A make-do' Budget that adjusts to the slowdown
The Economic Survey of 2019-20, placed on the table of the LS on Jan 31, was arguing that there should be minimal state intervention in the economy.
In the Winter Session of Parliament in December 2019, replying to a discussion on the economic situation in the Rajya Sabha, finance minister Nirmala Sitharaman admitted that the economy has slowed down and said that there was yet no recession. The expectation was that in her Union Budget for 2020-21, she would address the issue of the economic slowdown and announce measures to reverse it, that is provide a stimulus. But her Budget speech lasting two hours and 40 minutes — the longest ever in the country yet — left her exhausted and left many disappointed that she did not respond to the challenge of the economic slowdown.
But if we put aside our expectations and pay attention to what she said that the government would do in the year, we will see that Ms Sitharaman presented a Budget for a slowed-down economy. In many ways, she tried to make do with what was at hand, which a good housewife — this term needs be understood not in pejorative terms but in the positive sense of being frugal, judicious and economical — would do. It is a housewife’s budget when things are down. The complaint that she did not do what was expected of her or that she did not show a way out is quite unfair. The strategy of the government is to sit out the economic lull, and do the small things that can be done for the moment and wait for the weather to improve. This is a kind of Plan B. The grandiose economic vision of Prime Minister Narendra Modi in his first term in office to turn Indian into an economic powerhouse has been put on the backburner.

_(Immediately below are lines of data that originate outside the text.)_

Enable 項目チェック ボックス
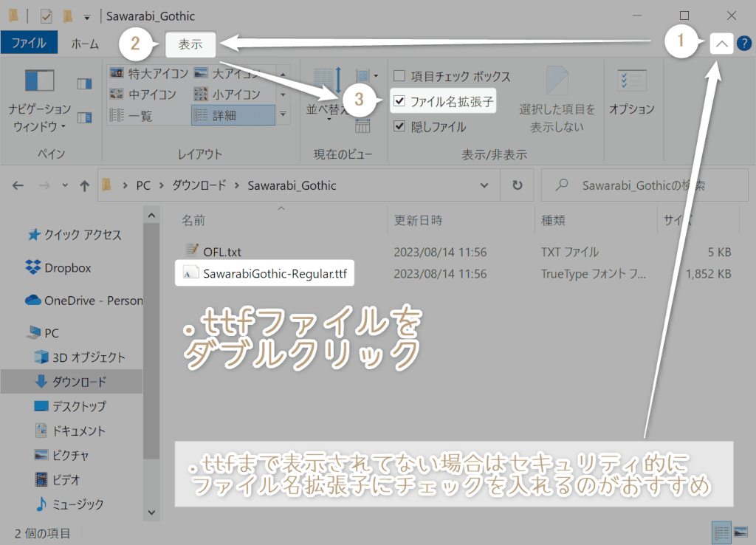The width and height of the screenshot is (756, 545). pos(399,75)
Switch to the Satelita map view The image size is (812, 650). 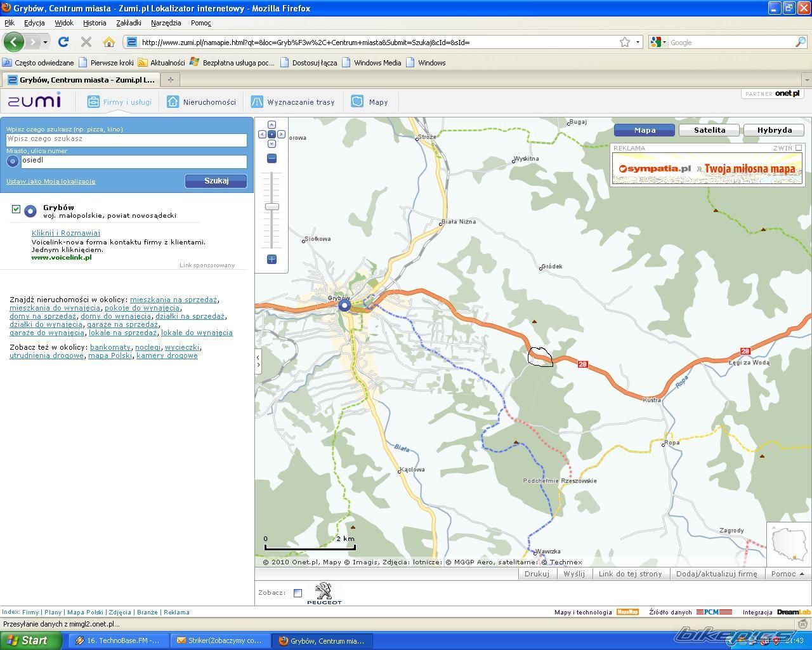[x=709, y=130]
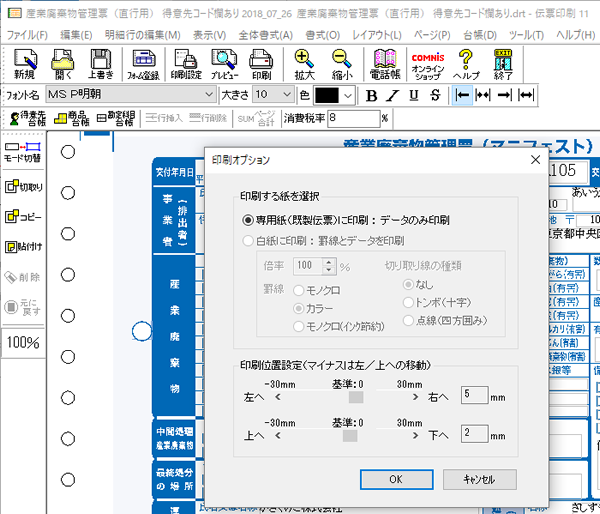The image size is (600, 514).
Task: Select なし cut line radio option
Action: coord(406,284)
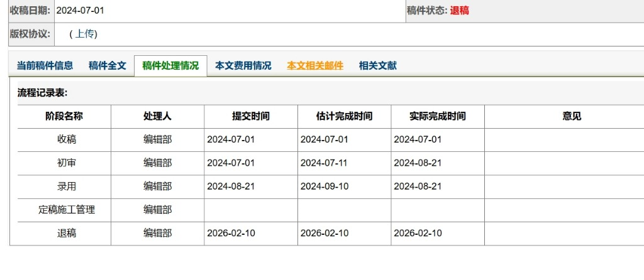Click the 阶段名称 column header
This screenshot has width=644, height=280.
[x=64, y=116]
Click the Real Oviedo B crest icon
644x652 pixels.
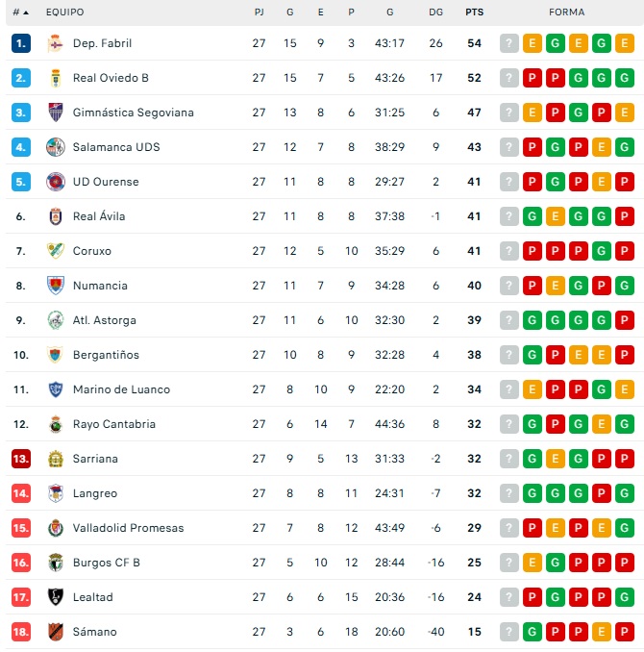(x=55, y=78)
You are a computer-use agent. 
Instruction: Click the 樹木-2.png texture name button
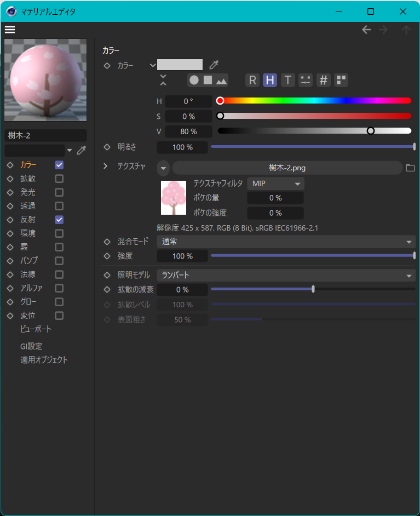tap(287, 168)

There are vital clues for this strategy in the Budget speech. The first is the quotation from the ancient Tamil poetess of the Sangam era, Avauyar: “First tend to till one’s land and then eat.” This is a thought fit for hard times. There is no plenty around. You must work, build, prepare before you can eat. Though the finance minister used this line of poetry to outline the measures she announced for improving cold storage facilities in the agricultural sector, including allowing women self-help groups (SHGs) to provide cold storage, its implication is to be found in what she offered in the other sectors. There is a recognition that there are not enough doctors, either general physicians or specialists. She has announced that medical colleges — that is private medical colleges which do not have a hospital attached to them — will be attached to the government hospitals in the districts, and the state governments that agree to do so will get financial backing. Then there is a scheme of the local urban bodies to offer a one-year paid apprenticeship for engineers. Then there is the skill development scheme for teachers, nurses, para-medical workers and caretakers as there is a demand for them abroad, and there is a provision to equip them with required foreign language proficiency as well. The finance minister saw an economic opportunity of attracting foreign students and creating an American-type SAT as an eligibility test for Asian and African students seeking admission to Indian colleges. Farmers are to be encouraged to run their pumpsets using solar energy, and also to generate solar power and contribute to the power-grid, as well as use fallow and wasteland to set up solar power generators which will connect to the power grid and this will enable farmers to earn money. Desperate measures? Yes. One is reminded of Mao Zedong’s idea of running backyard steel plants where households could produce steel from micro units. At a time when solar power generation is not commercially feasible, to suggest farm-based solar power generators is an eccentric measure.
Will these small measures have a cumulative impact in the near future, and will things will turn sunny sooner rather than later? It is the kind of desperate wish that people caught in a bad situation entertain. The Narendra Modi government is not different. But the real lacuna in the Modi government’s approach to the economy is that it does not know how to define its position. Prime Minister Modi is the man who is supposed to provide the big idea or ideas, and the others in Team Modi can only do the implementation work. Mr Modi does not know whether he should allow the economy to function according to market principles, with its natural fluctuations, its ups and downs, its boom-and-bust cycles, because this would mean that he has to allow economic players — companies as well as individuals — the freedom to do what they want to, and reap the profits and losses accordingly, or he should guide their activities so that the nation achieves glory. The Economic Survey of 2019-20, placed on the table of the Lok Sabha on January 31, was arguing that there should be minimal state intervention in the economy. The Prime Minister and his party, however, do not favour the free market economy because of their so-called nationalist ideology. That is why Mr Modi wants the State to play an active interventionist role in the economy to help improve the lives of the people, but essentially for the greater glory of the nation. It is this ideological bent of mind that places Mr Modi and the BJP in a tight spot, and leaves no wiggle room when the economy is in a bad shape.
What Mr Modi wants to do is to wait for fair economic weather and take advantage of it to claim success and glory for his government, and for the nation under his governance. Ms Sitharaman’s “make do” budget this year reflects the Prime Minister’s approach. But economic growth and State control are incompatible. But the Modi government is unwilling to let go of its control over the economy. Hence the large number of government-directed small measures just to keep things going.